Мечты о женщинах, красивых и так себе - [18]
Шас, в его сердце черный серафим, выключил свет в своей большой комнате и маленьким тяжелым молоточком, что был в его распоряжении, расколотил все граммофонные пластинки. «Je les ai concasses, — говорил он в письме, — tous jusqu'a Tavant-dernier».[109] Трамваи, направлявшиеся в Блэкрок, в Дун Лаоэр, в Далки, один, идущий в Доннибрук, и маленький однопалубник, спешащий к Сэндимаунт-тауэр, прокричали ему что-то в одобрение с мостовой Нассау-стрит и умчались прочь.
Альба, объятая болью, сидела на кухне, nес cincta nес nuda,[110] в царственном пеньюаре из золотой парчи, потягивая «Эннесси». Трамваи кричали ей что-то, проезжая взад и вперед по улице, радио напевало «Авалона», старую грустную песенку,[111] она продолжала сидеть, отверженная дочь королей, неустрашимая дочь, на затонувшей кухне, посылая огромные клубы дыма в загубленную гортань, она с горечью думала о былых днях, она допила свой «Эннесси», она гневно велела принести еще. «Что же я, сокол во время линьки? — крикнула она — Что же мне, всю жизнь сидеть взаперти? Всю жизнь?»
А Белаква, в горячей постели, час молитвы закончился, благословенный остров пропал из виду, улицы заполнены тьмой, произносил ее имя — раз, два, заклинание, абракадабра, абракадабра, и чувствовал, как кончик языка проходит между резцами. Дактиль-трохей, дактиль-трохей, говорил он влажно, закусывая, на раз и четыре, клейкую губу.
Там ярился ветер, и благоразумно поступал тот, кто вовсе не шевелился, не выходил из дому.
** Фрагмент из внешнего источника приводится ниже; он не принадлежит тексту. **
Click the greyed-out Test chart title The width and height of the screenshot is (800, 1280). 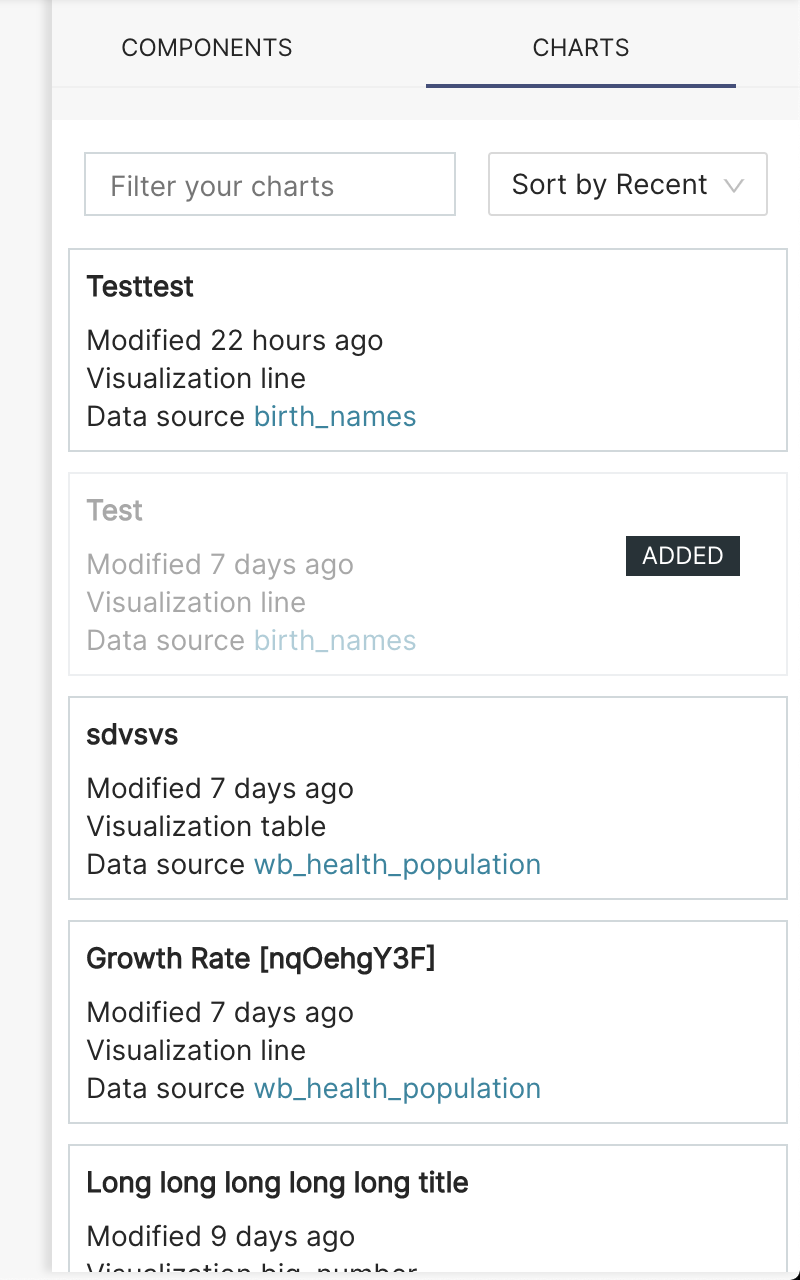click(x=115, y=511)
Мужчина, точнее сказать, Немо стоял на мосту, перегнувшись через западный парапет. Склонившись высоко над черной водой, он испустил пенящийся плевок, тот упал как раз на шелыгу свода, потом его рассеял Злой Западный Ветер. Он дошел до конца моста, безучастно сошел вниз, на набережную, где остановка автобусов, он угрюмо зашагал прочь, его горестная голова, сгусток гнева, высоко задранная, задыхающаяся в канге[112] ветра, лаяла как пес, восстающий против наказания.
Бел, Бел, мой собственный любимый, фсигда и нафсигда мой!!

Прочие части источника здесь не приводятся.